The first appointment includes a mental health assessment – a much more in-depth set of questions, done by a clinician. A person will leave this appointment with a diagnosis and a grade that will determine what kind of services will be available to them. A diagnosis means that someone can be treated for something, and this means the agency can bill insurance. The level that someone is graded on will determine how many services we can bill for. The levels are “A”, “B”, and “C”, sometimes with a few other qualifiers, but otherwise they are pretty clear in the ideology they are projecting onto human bodies. “A”s have been assessed to have the lowest level of needs, and will be able to access the fewest services, “B”s have higher needs. Level “D” and higher would mean someone needed inpatient services.

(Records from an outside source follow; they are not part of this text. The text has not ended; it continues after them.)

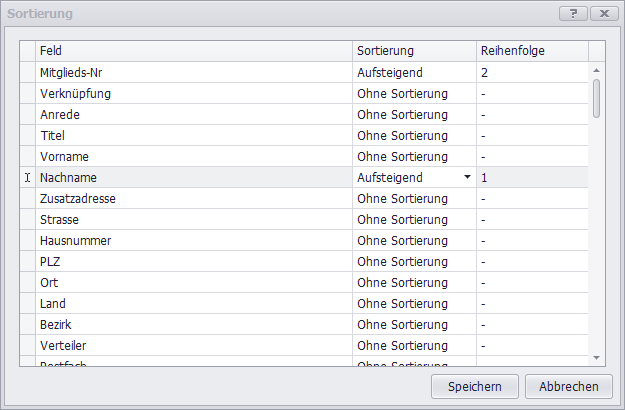Click the Reihenfolge value of Mitglieds-Nr
The image size is (625, 410).
pos(531,72)
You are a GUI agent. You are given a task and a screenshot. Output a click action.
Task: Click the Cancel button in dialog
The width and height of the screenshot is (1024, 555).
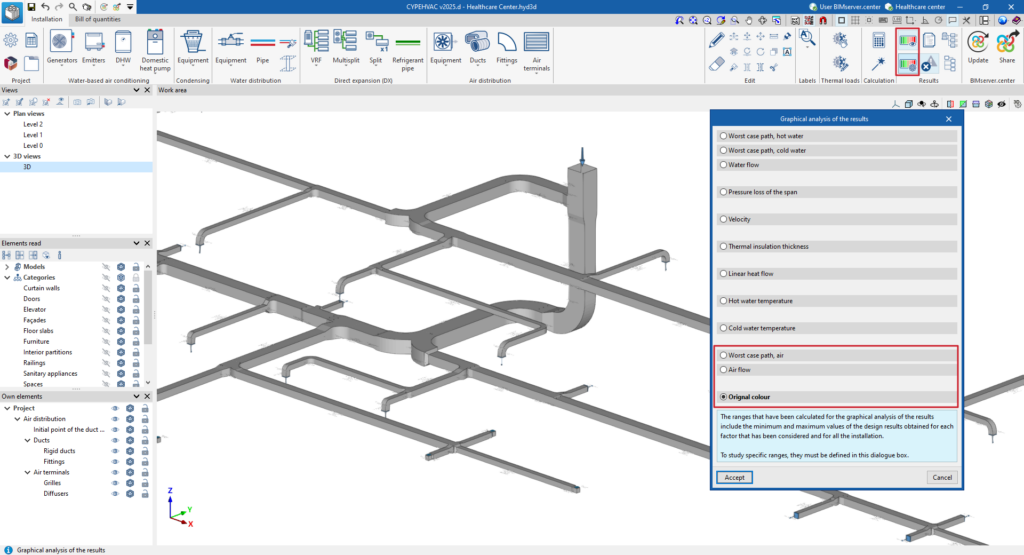point(941,477)
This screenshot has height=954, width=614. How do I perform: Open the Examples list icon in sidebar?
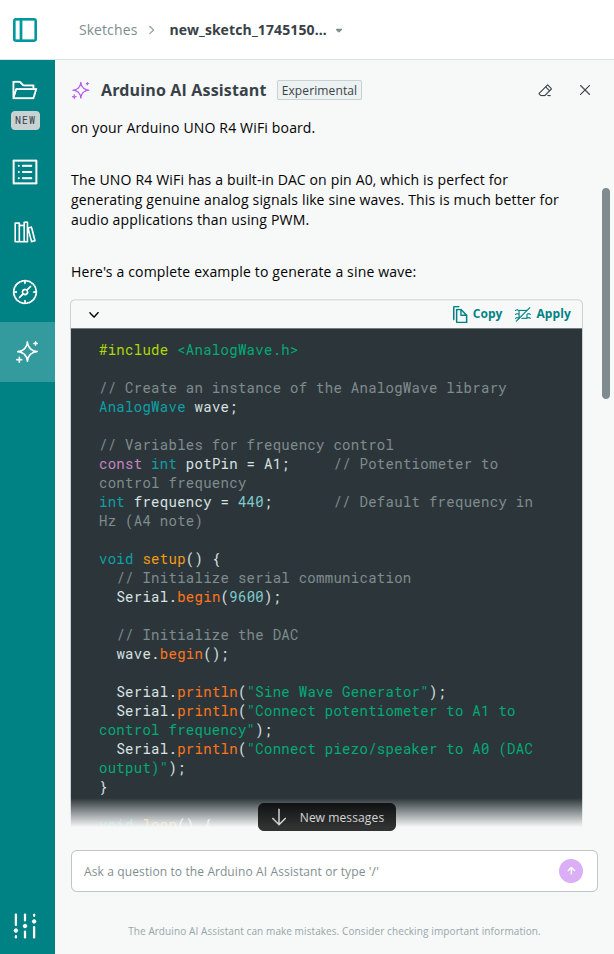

Following a first appointment, a client will be assigned to a clinician based on their grade. For lower-graded clients, they might only be able to see their therapist once a month. They have the option to split this into two half-hour sessions every other week. (The only people who have been able to talk about this “option” without rolling their eyes are apologist managers.)
If someone reports any drug use in the past three months – even if they only had a single drink on someone’s birthday three weeks ago – they’ll be scheduled for an alcohol and drug screening. For example: someone who is seeking help with their symptoms of bipolar disorder, knows they would benefit from a counselor, shares that sometimes they need a drink when they feel manic. They then are directed to do another interview with another person about their drug use. There is a lot of skepticism from clinicians about this, in no small part because assessments bill for more money than regular appointments. In the nonprofit world, “profit” is just replaced by “revenue”. The rest remains pretty similar, with no excuses for low wages.
Once you are enrolled, the clinician you are assigned to, in a current best-case scenario, will have about 80 people on their caseload. In worse cases, they may have 120. That means that if you do have a crisis, or a sudden exceptional need, you will be competing with 119 other people for your case worker’s limited and underpaid time. In some cases your caseworker may only be getting paid in school credit. Nonprofit mental health agencies rely on a tremendous amounts of unpaid work, performed by interns.
A few months ago the agency had a staff “retreat”. Before an uncomfortable speech about stepping out of our “silos” and into “synergy”, the clinical director walked us through some new clinical tracking software that the agency had paid who knows how much for. Apparently every relevant consideration in a client’s “recovery” can be plotted on an axis and graphed on a scattergram. They were beautiful charts – great colors, lots of numbers – and perfectly representative of how the system understands the people who the agency seeks to serve.